#### [DATASET EXTRACT]
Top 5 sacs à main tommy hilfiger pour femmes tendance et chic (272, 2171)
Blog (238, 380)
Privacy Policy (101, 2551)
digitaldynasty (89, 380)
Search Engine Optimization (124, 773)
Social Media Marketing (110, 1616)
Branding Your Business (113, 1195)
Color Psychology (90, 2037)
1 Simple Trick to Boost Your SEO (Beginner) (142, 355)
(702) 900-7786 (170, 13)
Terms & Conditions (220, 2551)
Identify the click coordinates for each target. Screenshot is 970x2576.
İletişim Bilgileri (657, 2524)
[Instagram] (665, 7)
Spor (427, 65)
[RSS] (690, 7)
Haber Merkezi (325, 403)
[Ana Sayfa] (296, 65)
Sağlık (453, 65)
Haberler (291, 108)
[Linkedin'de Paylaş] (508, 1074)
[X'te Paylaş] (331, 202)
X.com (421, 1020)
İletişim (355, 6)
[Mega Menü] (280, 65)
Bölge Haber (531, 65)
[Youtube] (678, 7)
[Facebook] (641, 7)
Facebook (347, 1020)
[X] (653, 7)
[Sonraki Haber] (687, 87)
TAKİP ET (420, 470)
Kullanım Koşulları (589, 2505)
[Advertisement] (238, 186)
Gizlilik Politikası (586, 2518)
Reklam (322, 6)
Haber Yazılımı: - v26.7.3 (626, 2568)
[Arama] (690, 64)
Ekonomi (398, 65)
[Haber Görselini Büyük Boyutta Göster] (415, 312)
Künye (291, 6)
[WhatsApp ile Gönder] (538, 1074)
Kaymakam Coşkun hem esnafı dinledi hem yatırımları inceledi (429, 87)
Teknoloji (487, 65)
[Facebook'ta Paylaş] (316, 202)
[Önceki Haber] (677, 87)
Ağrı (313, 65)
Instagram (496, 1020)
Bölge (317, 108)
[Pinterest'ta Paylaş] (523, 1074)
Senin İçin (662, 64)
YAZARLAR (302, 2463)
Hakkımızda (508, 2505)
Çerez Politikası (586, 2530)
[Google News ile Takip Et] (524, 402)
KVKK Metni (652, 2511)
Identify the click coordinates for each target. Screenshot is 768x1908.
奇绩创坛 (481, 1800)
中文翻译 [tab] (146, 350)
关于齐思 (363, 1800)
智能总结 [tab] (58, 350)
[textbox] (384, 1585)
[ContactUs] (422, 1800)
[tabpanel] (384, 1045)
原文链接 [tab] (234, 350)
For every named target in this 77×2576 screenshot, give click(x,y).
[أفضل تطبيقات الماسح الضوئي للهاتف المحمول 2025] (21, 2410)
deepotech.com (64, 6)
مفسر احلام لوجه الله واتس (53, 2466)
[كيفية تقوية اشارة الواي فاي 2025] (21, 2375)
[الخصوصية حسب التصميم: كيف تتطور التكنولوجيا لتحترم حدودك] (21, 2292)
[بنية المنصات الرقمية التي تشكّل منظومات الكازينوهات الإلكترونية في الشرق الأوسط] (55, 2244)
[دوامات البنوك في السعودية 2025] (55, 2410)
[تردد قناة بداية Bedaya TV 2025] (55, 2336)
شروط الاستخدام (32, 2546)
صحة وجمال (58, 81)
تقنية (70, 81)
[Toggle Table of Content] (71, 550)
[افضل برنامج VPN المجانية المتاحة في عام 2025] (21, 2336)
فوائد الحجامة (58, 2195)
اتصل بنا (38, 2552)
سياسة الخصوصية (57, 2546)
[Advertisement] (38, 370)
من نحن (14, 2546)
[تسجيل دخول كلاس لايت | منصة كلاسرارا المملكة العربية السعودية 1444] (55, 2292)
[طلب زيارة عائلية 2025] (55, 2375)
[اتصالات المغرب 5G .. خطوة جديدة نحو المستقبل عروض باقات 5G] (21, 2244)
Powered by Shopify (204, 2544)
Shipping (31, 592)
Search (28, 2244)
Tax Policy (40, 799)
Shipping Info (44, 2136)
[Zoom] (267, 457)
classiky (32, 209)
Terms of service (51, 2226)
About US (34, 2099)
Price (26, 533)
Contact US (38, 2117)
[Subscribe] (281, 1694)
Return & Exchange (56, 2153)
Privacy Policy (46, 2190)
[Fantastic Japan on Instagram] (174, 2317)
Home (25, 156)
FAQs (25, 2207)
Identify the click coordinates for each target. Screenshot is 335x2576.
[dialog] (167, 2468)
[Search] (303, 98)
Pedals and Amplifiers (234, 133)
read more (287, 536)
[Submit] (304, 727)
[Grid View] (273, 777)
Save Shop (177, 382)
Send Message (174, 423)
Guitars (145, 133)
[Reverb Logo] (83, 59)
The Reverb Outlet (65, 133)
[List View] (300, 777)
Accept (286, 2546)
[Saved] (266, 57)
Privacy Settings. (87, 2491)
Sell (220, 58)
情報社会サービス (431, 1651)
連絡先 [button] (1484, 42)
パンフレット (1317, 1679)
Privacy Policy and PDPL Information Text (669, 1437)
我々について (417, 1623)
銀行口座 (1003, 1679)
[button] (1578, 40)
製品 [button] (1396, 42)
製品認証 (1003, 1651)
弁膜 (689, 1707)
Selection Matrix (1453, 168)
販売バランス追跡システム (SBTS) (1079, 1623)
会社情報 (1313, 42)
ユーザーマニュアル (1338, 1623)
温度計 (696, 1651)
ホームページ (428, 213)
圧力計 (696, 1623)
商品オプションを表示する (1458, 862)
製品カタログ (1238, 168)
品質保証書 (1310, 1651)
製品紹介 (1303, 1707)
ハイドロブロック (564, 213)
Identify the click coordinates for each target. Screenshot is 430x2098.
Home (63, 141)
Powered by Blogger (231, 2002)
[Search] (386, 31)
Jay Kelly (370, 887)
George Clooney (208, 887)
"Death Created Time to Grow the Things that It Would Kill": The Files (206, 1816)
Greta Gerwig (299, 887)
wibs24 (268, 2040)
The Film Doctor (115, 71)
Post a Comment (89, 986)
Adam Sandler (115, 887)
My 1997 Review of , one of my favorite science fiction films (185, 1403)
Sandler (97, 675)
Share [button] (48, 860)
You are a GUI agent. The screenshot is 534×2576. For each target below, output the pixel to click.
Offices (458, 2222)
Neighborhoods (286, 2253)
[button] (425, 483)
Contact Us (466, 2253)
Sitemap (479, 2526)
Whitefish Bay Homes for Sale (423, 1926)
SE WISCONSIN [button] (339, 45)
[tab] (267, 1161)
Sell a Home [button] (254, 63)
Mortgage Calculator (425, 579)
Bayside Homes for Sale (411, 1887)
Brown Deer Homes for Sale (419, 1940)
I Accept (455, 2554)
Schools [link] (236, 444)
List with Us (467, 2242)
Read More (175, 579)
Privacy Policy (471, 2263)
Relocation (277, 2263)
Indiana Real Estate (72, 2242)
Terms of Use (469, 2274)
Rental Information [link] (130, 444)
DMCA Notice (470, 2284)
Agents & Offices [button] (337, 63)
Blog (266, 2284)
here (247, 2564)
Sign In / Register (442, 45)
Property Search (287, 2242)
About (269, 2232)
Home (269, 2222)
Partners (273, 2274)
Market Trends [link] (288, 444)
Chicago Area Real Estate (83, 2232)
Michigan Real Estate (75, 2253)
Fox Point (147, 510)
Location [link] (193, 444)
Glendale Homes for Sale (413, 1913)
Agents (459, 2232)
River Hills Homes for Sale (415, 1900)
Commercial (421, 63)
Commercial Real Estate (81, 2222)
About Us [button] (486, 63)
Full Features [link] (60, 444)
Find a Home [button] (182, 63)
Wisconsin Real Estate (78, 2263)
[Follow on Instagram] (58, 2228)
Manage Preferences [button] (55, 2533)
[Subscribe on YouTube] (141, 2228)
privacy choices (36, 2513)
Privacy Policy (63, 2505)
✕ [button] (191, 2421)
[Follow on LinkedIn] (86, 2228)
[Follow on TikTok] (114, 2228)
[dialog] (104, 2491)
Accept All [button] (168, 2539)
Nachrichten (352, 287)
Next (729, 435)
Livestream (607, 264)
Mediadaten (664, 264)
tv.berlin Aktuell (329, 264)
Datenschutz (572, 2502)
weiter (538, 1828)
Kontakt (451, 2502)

#### [WHAT IS NEEDED]
Repeat the data above starting at the line with "[Subscribe on YouTube] (141, 2228)" and ending at its last line, exactly, with no other lines.

#### [ANSWER BELOW]
[Subscribe on YouTube] (141, 2228)
privacy choices (36, 2513)
Privacy Policy (63, 2505)
✕ [button] (191, 2421)
[Follow on LinkedIn] (86, 2228)
[Follow on TikTok] (114, 2228)
[dialog] (104, 2491)
Accept All [button] (168, 2539)
Nachrichten (352, 287)
Next (729, 435)
Livestream (607, 264)
Mediadaten (664, 264)
tv.berlin Aktuell (329, 264)
Datenschutz (572, 2502)
weiter (538, 1828)
Kontakt (451, 2502)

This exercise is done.